I could see, say, Apple, obtaining licenses to bundle thousands of songs with some future iPod. Apple would collect the "tax" and distribute the revenues. For past creations, the revenues would go to RIAA publishers (boo, hiss), but going forward they would go more directly to people who create, produce, and filter music.

December 07, 2003

Business Process Patents

Economist Robert Shiller is for them.


In 1993, the American Stock Exchange (AMEX) expended considerable resources to develop and promote its new concept of an exchange-traded fund (ETF), with its first embodiment as Standard & Poor's Depository Receipts (SPDR's). The ETF was a key innovation that made it possible for investors to hold an instrument that effectively tracked the value of a specified portfolio, such as the S&P index, with low trading costs.

But once the idea was proven successful, it was widely imitated by other organizations, depriving the AMEX of a big share of the returns on its innovation.


Shiller himself is a very creative innovator in financial markets. He has come up with many original ideas--only some of which are included in his latest book.

In one of his first (only?) attempts to market one of his innovations, Shiller co-founded a company that used a statistical model to replace human appraisers. In my opinion, that company illustrates why business process patents are a bad idea. I tried to deal with his company both while I was at Freddie Mac and when I was on my own with a web site. In both situations, they were impossible. Shiller's partner was arrogant and just plain ornery.

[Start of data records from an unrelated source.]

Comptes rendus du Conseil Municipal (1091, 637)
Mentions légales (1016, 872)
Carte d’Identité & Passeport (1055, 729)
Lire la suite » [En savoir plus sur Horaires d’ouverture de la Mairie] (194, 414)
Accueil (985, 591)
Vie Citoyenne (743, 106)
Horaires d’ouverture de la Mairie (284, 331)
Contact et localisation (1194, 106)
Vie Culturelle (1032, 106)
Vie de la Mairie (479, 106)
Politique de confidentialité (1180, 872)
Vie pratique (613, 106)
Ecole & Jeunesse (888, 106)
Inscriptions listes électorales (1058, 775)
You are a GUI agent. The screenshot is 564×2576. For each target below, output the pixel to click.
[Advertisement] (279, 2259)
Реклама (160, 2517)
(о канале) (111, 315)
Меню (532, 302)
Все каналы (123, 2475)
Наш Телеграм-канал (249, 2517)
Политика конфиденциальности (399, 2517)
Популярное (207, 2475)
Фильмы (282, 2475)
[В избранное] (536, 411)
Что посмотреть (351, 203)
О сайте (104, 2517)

If Shiller's company had owned a business process patent, it would have made things even worse, because it would have kept competitors out of the business. Competitors eventually did a much better job of scrubbing the raw data needed for the models and of forming grown-up partnerships with other companies.

Left to their own devices, the markets will reward execution, implementation, and marketing, rather than pure creativity. I believe that is how it should be. The alternative--locking up creativity with business patents--only means that creative people who cannot execute effectively will be able to stifle innovation.